The Henson affair: Issues concerning child pornography have been
prominent in political and media debates in recent times. One focus of
controversy in recent months has been the exhibition of photographs by Bill
Henson at one of Sydney’s leading art galleries. The upshot to the Henson
controversy was that the exhibition opened, with entry by invitation only. No
sooner was the matter resolved than further controversy arose over the
publication in Arts Monthly Australia of pictures of a naked six-year
old girl, in an edition of the magazine that explored the Henson controversy.
It is reported that the Rudd Government will ask the Australia Council to
develop, in consultation with the arts sector and the general community, a set
of protocols to cover the representation of children in art. Going a step
further, the NSW Community Services Minister Kevin Greene has urged the
development of new classification standards in respect to children in art for
the purpose of achieving ‘greater clarity and consistency’. The NSW
Attorney General John Hatzistergos had also written to State and federal
Ministers calling for ‘the classification system to be
strengthened’. In response, the executive director of the National
Association for the Visual Arts, Tamara Winikoff, expressed concern, saying
‘The reaction has been excessive and ill-considered because there’s
already a huge amount of protection in place’. [2.1]
High profile cases: Media attention has been drawn to high profile cases
involving child pornography, including that of the former NSW deputy Crown
prosecutor Patrick Power and former NSW Aboriginal Affairs Minister, Milton
Orkopoulos. [2.2]
The Internet and police operations: Referring to the availability of
child pornography material on the Internet, AFP Commissioner, Mike Keelty, said
in 2004 that ‘Canadian estimates place the number of child pornographic
websites operating globally at over 100,000, generating around US$3 billion per
annum’. Responding to this challenge, specialist police units have been
formed in Australian States and federally to combat online child exploitation.
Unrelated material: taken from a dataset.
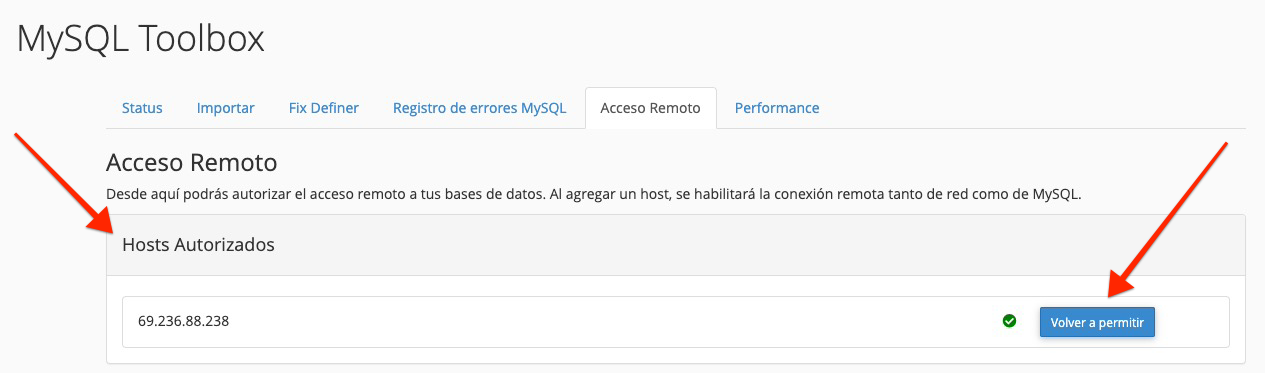
Task: Switch to the Importar tab
Action: (x=226, y=108)
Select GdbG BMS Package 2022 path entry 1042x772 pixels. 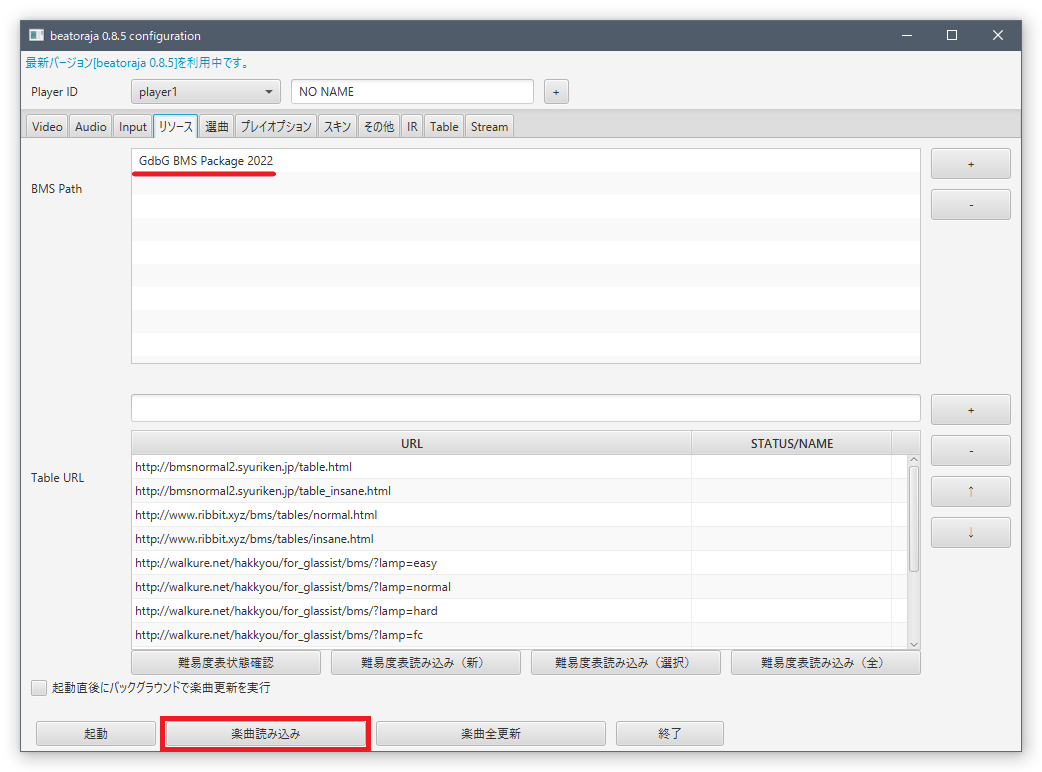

Internationally, in December 2003, the Virtual Global Taskforce was
established. Operation Auxin was an Australian police operation conducted in
September 2004. It followed the receipt in the previous March of a referral
from Operation Falcon, an FBI investigation into online child pornography.
Arrests occurred by jurisdiction as follows: Victoria 68; Queensland 57; NSW
28; Western Australia 24; Northern Territory seven; South Australia six; and
Tasmania one. In the wake of Operation Auxin, the law on child pornography was
amended across Australia, with the introduction of harsher penalties (among
other things). As a result of Operation Centurion in June 2008 the following
jurisdictional breakdown for arrests was reported: Queensland 40; NSW 23;
Victoria 17; South Australia four; ACT three; and one each in Tasmania and
Western Australia. [2.3]
Not a victimless crime: The accessibility of child pornography or child
abuse images on the Internet raises the question of the relationship between
the viewing of such images and actual child abuse off-line by the offender
concerned. It is agreed that the very act of accessing child pornography makes
the offender a party to child sexual abuse. As the UK Sentencing Panel
observed: ‘Possession of child pornography is not (as some have argued) a
victimless offence’. [2.5]
Definitional issues: Definitions of child pornography can vary
considerably, both in a legal context from one jurisdiction to another, and
between legal and non-legal approaches to the subject. One source of ambiguity
is that the legal definition of a ‘child’ varies between and within
jurisdictions for various purposes. In Australia, child pornography legislation
in some jurisdictions defines ‘child’ as a person under, or who
appears to be under 16 (NSW, Queensland, South Australia, and Western
Australia), in others as a person under, or who appears to be under 18 years of
age (Commonwealth, Tasmania, Victoria, the ACT and the Northern Territory).
[3.1.2]
A further complicating factor for any definition of child pornography is the
varieties of behaviour depicted. The narrowest definition would cover only
depictions of actual children engaged in explicit sexual activity. In
Australia, the various legal definitions of child pornography seek to
accommodate the broader view of child pornography. For NSW, the relevant
definition includes reference to depictions or descriptions of a child
‘engaged in sexual activity’ or ‘in a sexual context’.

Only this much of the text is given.